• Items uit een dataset
►
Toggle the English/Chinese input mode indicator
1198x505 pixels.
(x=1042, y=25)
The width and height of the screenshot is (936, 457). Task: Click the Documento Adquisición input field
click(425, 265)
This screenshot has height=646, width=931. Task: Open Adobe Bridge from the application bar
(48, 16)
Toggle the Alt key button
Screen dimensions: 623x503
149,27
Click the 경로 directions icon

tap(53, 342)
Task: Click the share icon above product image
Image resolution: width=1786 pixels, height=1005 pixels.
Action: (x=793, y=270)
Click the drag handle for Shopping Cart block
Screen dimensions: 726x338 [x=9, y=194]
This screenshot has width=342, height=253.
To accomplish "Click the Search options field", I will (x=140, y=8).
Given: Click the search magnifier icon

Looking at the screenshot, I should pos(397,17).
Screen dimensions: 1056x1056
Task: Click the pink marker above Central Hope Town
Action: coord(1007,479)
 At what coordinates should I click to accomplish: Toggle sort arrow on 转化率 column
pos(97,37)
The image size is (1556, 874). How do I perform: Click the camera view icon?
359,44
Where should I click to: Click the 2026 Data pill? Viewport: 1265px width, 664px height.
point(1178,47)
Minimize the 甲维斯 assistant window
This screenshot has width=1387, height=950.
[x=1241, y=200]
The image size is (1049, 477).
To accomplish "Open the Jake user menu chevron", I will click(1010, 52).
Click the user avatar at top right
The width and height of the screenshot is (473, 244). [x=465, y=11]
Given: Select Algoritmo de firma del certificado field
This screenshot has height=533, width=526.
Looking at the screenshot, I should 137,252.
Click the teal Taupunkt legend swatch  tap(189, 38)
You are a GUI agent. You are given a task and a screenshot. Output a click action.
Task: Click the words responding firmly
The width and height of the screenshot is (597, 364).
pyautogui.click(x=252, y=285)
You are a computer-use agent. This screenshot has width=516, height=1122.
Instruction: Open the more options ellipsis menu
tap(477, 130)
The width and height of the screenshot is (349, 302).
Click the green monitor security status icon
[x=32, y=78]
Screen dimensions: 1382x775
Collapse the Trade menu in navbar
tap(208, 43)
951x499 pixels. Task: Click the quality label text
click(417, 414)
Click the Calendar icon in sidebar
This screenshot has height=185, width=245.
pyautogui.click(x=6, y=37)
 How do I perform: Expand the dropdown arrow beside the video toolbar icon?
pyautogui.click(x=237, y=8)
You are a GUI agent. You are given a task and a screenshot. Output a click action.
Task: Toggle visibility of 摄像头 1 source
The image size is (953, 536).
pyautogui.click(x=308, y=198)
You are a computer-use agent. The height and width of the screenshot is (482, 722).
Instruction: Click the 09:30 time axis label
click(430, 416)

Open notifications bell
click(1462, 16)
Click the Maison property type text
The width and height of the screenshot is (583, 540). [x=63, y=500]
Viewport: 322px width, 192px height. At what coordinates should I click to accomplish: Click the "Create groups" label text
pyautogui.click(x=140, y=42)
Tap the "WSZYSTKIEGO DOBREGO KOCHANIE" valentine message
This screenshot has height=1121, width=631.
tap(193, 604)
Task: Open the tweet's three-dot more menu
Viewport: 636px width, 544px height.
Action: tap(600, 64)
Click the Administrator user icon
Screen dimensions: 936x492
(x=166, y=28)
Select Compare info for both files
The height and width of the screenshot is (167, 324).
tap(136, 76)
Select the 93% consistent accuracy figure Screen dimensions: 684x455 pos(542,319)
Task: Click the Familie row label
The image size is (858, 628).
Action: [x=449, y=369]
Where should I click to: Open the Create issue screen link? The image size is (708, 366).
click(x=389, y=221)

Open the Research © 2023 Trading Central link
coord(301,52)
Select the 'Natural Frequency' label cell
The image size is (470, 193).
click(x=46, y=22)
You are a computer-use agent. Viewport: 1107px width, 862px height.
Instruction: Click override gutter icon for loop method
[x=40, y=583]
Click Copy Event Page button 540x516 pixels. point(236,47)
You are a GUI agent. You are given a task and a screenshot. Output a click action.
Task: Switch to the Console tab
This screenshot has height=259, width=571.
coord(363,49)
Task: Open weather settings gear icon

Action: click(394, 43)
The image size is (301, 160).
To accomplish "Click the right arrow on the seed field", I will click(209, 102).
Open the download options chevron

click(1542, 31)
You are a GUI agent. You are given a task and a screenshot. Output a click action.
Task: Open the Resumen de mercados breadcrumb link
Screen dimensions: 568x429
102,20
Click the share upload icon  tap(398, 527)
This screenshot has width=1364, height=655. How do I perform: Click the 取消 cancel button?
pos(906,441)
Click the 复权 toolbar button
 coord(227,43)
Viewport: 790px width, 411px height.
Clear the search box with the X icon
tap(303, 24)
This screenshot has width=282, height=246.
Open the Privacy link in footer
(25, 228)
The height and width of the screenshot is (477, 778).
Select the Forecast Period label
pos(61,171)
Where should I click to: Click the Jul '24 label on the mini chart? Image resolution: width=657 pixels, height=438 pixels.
◄
• Wat gevraagd wordt
Kopieer alstublieft de volledige lijst hierboven letterlijk, regel voor regel.

• Volledige uitwerking
Toggle the English/Chinese input mode indicator
1198x505 pixels.
(x=1042, y=25)
The width and height of the screenshot is (936, 457). Task: Click the Documento Adquisición input field
click(425, 265)
This screenshot has height=646, width=931. Task: Open Adobe Bridge from the application bar
(48, 16)
Toggle the Alt key button
Screen dimensions: 623x503
149,27
Click the 경로 directions icon

tap(53, 342)
Task: Click the share icon above product image
Image resolution: width=1786 pixels, height=1005 pixels.
Action: (x=793, y=270)
Click the drag handle for Shopping Cart block
Screen dimensions: 726x338 [x=9, y=194]
This screenshot has width=342, height=253.
To accomplish "Click the Search options field", I will (x=140, y=8).
Given: Click the search magnifier icon

Looking at the screenshot, I should pos(397,17).
Screen dimensions: 1056x1056
Task: Click the pink marker above Central Hope Town
Action: coord(1007,479)
 At what coordinates should I click to accomplish: Toggle sort arrow on 转化率 column
pos(97,37)
The image size is (1556, 874). How do I perform: Click the camera view icon?
359,44
Where should I click to: Click the 2026 Data pill? Viewport: 1265px width, 664px height.
point(1178,47)
Minimize the 甲维斯 assistant window
This screenshot has width=1387, height=950.
[x=1241, y=200]
The image size is (1049, 477).
To accomplish "Open the Jake user menu chevron", I will click(1010, 52).
Click the user avatar at top right
The width and height of the screenshot is (473, 244). [x=465, y=11]
Given: Select Algoritmo de firma del certificado field
This screenshot has height=533, width=526.
Looking at the screenshot, I should 137,252.
Click the teal Taupunkt legend swatch  tap(189, 38)
You are a GUI agent. You are given a task and a screenshot. Output a click action.
Task: Click the words responding firmly
The width and height of the screenshot is (597, 364).
pyautogui.click(x=252, y=285)
You are a computer-use agent. This screenshot has width=516, height=1122.
Instruction: Open the more options ellipsis menu
tap(477, 130)
The width and height of the screenshot is (349, 302).
Click the green monitor security status icon
[x=32, y=78]
Screen dimensions: 1382x775
Collapse the Trade menu in navbar
tap(208, 43)
951x499 pixels. Task: Click the quality label text
click(417, 414)
Click the Calendar icon in sidebar
This screenshot has height=185, width=245.
pyautogui.click(x=6, y=37)
 How do I perform: Expand the dropdown arrow beside the video toolbar icon?
pyautogui.click(x=237, y=8)
You are a GUI agent. You are given a task and a screenshot. Output a click action.
Task: Toggle visibility of 摄像头 1 source
The image size is (953, 536).
pyautogui.click(x=308, y=198)
You are a computer-use agent. The height and width of the screenshot is (482, 722).
Instruction: Click the 09:30 time axis label
click(430, 416)

Open notifications bell
click(1462, 16)
Click the Maison property type text
The width and height of the screenshot is (583, 540). [x=63, y=500]
Viewport: 322px width, 192px height. At what coordinates should I click to accomplish: Click the "Create groups" label text
pyautogui.click(x=140, y=42)
Tap the "WSZYSTKIEGO DOBREGO KOCHANIE" valentine message
This screenshot has height=1121, width=631.
tap(193, 604)
Task: Open the tweet's three-dot more menu
Viewport: 636px width, 544px height.
Action: tap(600, 64)
Click the Administrator user icon
Screen dimensions: 936x492
(x=166, y=28)
Select Compare info for both files
The height and width of the screenshot is (167, 324).
tap(136, 76)
Select the 93% consistent accuracy figure Screen dimensions: 684x455 pos(542,319)
Task: Click the Familie row label
The image size is (858, 628).
Action: [x=449, y=369]
Where should I click to: Open the Create issue screen link? The image size is (708, 366).
click(x=389, y=221)

Open the Research © 2023 Trading Central link
coord(301,52)
Select the 'Natural Frequency' label cell
The image size is (470, 193).
click(x=46, y=22)
You are a computer-use agent. Viewport: 1107px width, 862px height.
Instruction: Click override gutter icon for loop method
[x=40, y=583]
Click Copy Event Page button 540x516 pixels. point(236,47)
You are a GUI agent. You are given a task and a screenshot. Output a click action.
Task: Switch to the Console tab
This screenshot has height=259, width=571.
coord(363,49)
Task: Open weather settings gear icon

Action: click(394, 43)
The image size is (301, 160).
To accomplish "Click the right arrow on the seed field", I will click(209, 102).
Open the download options chevron

click(1542, 31)
You are a GUI agent. You are given a task and a screenshot. Output a click action.
Task: Open the Resumen de mercados breadcrumb link
Screen dimensions: 568x429
102,20
Click the share upload icon  tap(398, 527)
This screenshot has width=1364, height=655. How do I perform: Click the 取消 cancel button?
pos(906,441)
Click the 复权 toolbar button
 coord(227,43)
Viewport: 790px width, 411px height.
Clear the search box with the X icon
tap(303, 24)
This screenshot has width=282, height=246.
Open the Privacy link in footer
(25, 228)
The height and width of the screenshot is (477, 778).
Select the Forecast Period label
pos(61,171)
Where should I click to: Click the Jul '24 label on the mini chart? Image resolution: width=657 pixels, height=438 pixels.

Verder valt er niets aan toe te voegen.